Le premier de ce quatuor était intitulé Vivre dans le péché ? Un évêque repense la sexualité humaine. Il traitait de trois schémas nouveaux dans les pratiques sexuelles dans le monde occidental. Ces trois aspects étaient : 1) les jeunes couples vivant ensemble avant le mariage 2) des adultes plus vieux, veufs ou divorcés, qui sont dans des couples actifs sexuellement mais qui ne comptent pas se remarier et 3) les couples gays et lesbiens, qui à cette époque ne pouvaient être mariés légalement dans aucun pays occidental de tradition chrétienne. C’était donc le premier livre d’un évêque chrétien remettant en cause les schémas traditionnels dans le monde chrétien. Il a suscité énormément de controverse, mais le temps et l’Eglise ont tous deux évolué de manière très significative, dans la direction que j’avais indiquée.
Ce livre a été attaqué par de nombreux responsables d’Eglises, qui citaient la Bible de manière littérale comme source d’autorité. J’ai répondu à leurs critiques dans un livre intitulé Sauver la Bible du fondamentalisme, qui demeure à ce jour celui de mes livres qui s’est le plus vendu (j’ai vendu plus de 1 250 000 livres). Dans ce livre, je remettais en question la légitimité de se servir de la Bible pour défendre des schémas traditionnels de comportements humains lorsque ces derniers changent afin de refléter une nouvelle compréhension de la vie. Tout au long de l’histoire, la Bible a été citée pour défendre des choses aussi étranges que : la royauté de droit divin, l’institution de l’esclavage, un statut de seconde classe pour les femmes, et l’oppression continuelle des personnes homosexuelles, bisexuelles et transgenre. Ce livre en a entraîné certains à reconsidérer l’idée selon laquelle la Bible serait un livre à comprendre de façon littérale, censé régir les comportements d’aujourd’hui.

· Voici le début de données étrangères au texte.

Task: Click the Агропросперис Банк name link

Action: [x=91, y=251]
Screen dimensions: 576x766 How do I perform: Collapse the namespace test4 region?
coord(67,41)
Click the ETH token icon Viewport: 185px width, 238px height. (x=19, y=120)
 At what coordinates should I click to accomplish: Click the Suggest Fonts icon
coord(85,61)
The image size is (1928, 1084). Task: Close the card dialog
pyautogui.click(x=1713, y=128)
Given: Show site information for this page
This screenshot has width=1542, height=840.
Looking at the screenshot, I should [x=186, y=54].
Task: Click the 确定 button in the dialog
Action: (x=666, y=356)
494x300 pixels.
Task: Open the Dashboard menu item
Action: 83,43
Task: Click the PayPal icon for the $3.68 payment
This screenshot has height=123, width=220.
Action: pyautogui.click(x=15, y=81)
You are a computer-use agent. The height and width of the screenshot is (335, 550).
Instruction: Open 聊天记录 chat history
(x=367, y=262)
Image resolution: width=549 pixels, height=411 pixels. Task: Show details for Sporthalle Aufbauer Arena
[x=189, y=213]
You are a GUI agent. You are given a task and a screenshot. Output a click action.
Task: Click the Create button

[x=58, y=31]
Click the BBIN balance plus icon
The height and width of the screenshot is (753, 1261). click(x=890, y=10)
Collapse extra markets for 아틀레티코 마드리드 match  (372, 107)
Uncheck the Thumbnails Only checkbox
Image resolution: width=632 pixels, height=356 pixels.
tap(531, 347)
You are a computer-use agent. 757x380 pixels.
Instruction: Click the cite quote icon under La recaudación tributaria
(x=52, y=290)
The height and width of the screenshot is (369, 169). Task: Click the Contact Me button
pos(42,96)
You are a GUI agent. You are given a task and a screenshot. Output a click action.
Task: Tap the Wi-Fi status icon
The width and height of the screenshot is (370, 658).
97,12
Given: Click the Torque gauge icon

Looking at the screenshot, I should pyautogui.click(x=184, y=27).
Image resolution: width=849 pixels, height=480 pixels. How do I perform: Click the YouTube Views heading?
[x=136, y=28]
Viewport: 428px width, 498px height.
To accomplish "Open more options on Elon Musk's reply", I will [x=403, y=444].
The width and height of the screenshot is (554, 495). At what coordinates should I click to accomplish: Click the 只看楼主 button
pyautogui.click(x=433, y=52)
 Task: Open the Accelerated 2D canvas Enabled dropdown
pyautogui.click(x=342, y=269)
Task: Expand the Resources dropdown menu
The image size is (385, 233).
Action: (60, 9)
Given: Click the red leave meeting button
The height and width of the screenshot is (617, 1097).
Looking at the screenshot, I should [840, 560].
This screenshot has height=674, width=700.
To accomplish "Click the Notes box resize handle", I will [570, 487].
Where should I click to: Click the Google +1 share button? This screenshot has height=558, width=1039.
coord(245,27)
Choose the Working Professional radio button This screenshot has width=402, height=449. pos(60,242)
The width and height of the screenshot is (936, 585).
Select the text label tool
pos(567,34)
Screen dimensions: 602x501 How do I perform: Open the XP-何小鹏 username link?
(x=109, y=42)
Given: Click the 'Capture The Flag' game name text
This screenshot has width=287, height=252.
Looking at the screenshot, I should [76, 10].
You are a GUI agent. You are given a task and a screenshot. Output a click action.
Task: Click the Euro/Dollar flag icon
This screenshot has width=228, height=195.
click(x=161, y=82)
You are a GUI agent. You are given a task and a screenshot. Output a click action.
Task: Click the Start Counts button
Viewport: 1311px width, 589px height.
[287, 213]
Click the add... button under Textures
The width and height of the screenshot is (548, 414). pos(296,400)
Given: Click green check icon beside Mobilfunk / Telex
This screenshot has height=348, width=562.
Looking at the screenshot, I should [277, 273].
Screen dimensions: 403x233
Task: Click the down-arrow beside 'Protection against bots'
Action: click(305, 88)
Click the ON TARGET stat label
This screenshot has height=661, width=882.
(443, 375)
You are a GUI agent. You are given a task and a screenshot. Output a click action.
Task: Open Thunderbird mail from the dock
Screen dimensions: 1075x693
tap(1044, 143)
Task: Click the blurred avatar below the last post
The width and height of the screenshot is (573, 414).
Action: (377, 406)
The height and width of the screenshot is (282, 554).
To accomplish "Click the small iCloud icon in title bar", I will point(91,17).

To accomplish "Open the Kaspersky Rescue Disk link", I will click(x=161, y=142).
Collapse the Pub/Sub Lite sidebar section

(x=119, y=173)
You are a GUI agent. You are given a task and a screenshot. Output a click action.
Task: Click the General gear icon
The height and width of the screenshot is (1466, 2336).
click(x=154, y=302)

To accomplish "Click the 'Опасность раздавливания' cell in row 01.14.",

J’ai ensuite pris un chapitre de ce livre et je l’ai étoffé pour en faire deux volumes. L’un était consacré aux récits de naissance de Jésus dans le Nouveau Testament, qui incluent des éléments mythologiques tels que la naissance virginale, une étoile qui se déplace, le voyage des mages et un chœur angélique qui chante à des bergers sur des collines qui gardaient leur troupeau la nuit. Le second était consacré aux récits de Pâques que l’on trouve dans les évangiles, qui comportent également des éléments mythologiques tels que le tombeau vide, des tremblements de terre, des anges qui roulent une pierre et un corps ressuscité qui apparaît et disparaît jusqu’à ce qu’il connaisse une ascension vers le ciel d’un univers composé de trois étages. Lorsque les éléments mythologiques des récits de Noël et de Pâques eurent été exposés pour que tous les voient, certains commencèrent à comprendre la différence entre une lecture littérale de la Bible et une lecture interprétative. Les Eglises qui continuent à considérer ces histoires comme des faits historiques réels rendent leur message obsolète. Si les gens perçoivent qu’il n’y a pas d’autre manière de comprendre ces récits, ils commencent à trouver toute l’histoire chrétienne incroyable. J’écris pour ouvrir le monde chrétien à de nouvelles possibilités. Le dernier livre de ce quatuor était intitulé Libérer les évangiles : lire la Bible avec des yeux juifs. Il s’agissait de ma tentative de créer une nouvelle manière, profonde, de lire la Bible, qui nous délivre de la nécessité de la penser comme étant littéralement vraie.
Dans Né d’une femme, j’ai également abordé l’émergence du mouvement féministe dans le monde occidental et j’ai suggéré l’idée que la lecture littérale de la naissance virginale sert à maintenir les femmes dans un statut de citoyen de seconde zone. Je ne veux pas faire partie d’une Eglise qui encourage l’oppression des femmes et des personnes homosexuelles. Le fait que j’ai été et que je suis évêque de l’Eglise anglicane d’Amérique a donné à ces idées une exposition médiatique large.